Every now and then, for no apparent reason, when we try and save an Excel file that has been used for a awhile, we are told that the file can’t be saved as it is corrupt and Excel will try and repair it. If you eventually are forced to repair the file and save as a new version, it is useful to know what is lost when repairing a corrupt Excel file.
With luck all the data and formulas will stay (not a guarantee re the formulas). If you don’t have a recent enough version, you may need to save the repaired file (as a new name) and then open both and (unfortunately) manually work through and redo some of the ‘lost in repair’ features.
Table of contents
Repair the Excel file
Before understanding what could be lost with a corrupt file, you need to get it to open. In the YouTube video below, it shows a way to try and get it to open in Excel.
Now that you have opened it, some ideas of what could have changed/ been removed. Note that once a file corrupts, unless you can find the exact reason and correct it, it is dangerous to continue with that file. Try rebuild it or revert to a previous version.
Repaired Excel file changes
Below a listing of the type of items that could be removed. Note that this is not comprehensive and not all of these will happen every time.
Potentially Serious ‘Repairs’
These may affect the actual workings of a spreadsheet.

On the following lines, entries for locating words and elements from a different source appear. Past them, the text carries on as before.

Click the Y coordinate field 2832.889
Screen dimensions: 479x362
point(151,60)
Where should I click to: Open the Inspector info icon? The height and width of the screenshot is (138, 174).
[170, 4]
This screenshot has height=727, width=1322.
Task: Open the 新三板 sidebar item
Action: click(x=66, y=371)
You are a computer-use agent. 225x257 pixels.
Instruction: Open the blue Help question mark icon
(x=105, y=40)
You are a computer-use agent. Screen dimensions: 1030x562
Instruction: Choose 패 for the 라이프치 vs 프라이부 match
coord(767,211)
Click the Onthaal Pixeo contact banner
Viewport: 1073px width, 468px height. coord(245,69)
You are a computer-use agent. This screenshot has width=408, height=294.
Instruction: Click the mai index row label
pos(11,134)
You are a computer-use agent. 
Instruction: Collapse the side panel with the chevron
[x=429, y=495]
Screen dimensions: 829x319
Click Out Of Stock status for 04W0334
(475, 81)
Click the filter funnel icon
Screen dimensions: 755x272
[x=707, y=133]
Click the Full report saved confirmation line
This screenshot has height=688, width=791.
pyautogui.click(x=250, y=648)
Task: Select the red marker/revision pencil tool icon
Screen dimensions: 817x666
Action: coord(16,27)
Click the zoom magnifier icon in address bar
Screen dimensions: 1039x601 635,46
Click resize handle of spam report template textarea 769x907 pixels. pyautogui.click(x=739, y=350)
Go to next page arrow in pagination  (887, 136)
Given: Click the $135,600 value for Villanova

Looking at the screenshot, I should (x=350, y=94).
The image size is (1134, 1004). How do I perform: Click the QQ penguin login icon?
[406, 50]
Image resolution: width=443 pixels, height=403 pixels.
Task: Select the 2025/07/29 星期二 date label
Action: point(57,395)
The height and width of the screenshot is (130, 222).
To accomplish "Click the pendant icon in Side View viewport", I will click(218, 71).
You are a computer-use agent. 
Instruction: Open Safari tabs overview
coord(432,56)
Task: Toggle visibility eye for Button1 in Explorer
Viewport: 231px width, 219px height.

Formulas no longer updating, input options no longer being available etc.
- External links especially if it is part of a formula e.g. external link x 1.15 (effectively it becomes a paste as values),
- Charts/ graphs,
- External connections e.g. links to a website or PowerQuery links,
- Data Validation settings (drop down lists disappear),
- Conditional formatting (warning cells may not give you any warning any more).
Repairs worth noting
Useful to know but hopefully they don’t affect the actual workings.
- Comments/ notes,
- Column widths are reset,
- Freeze panes settings,
Other things to look for
Based on the above, it seems that besides what is IN a cell, anything ON a cell is susceptible to ‘repairs’. So numbers, text and most formula should stay, but anything on the cell (data validation, conditional formatting, notes) is removed.
So think through all the little extra features that you add on. These are likely to be affected. Some are just display type issues and not as serious, but some may remove controls or stop warnings being issued.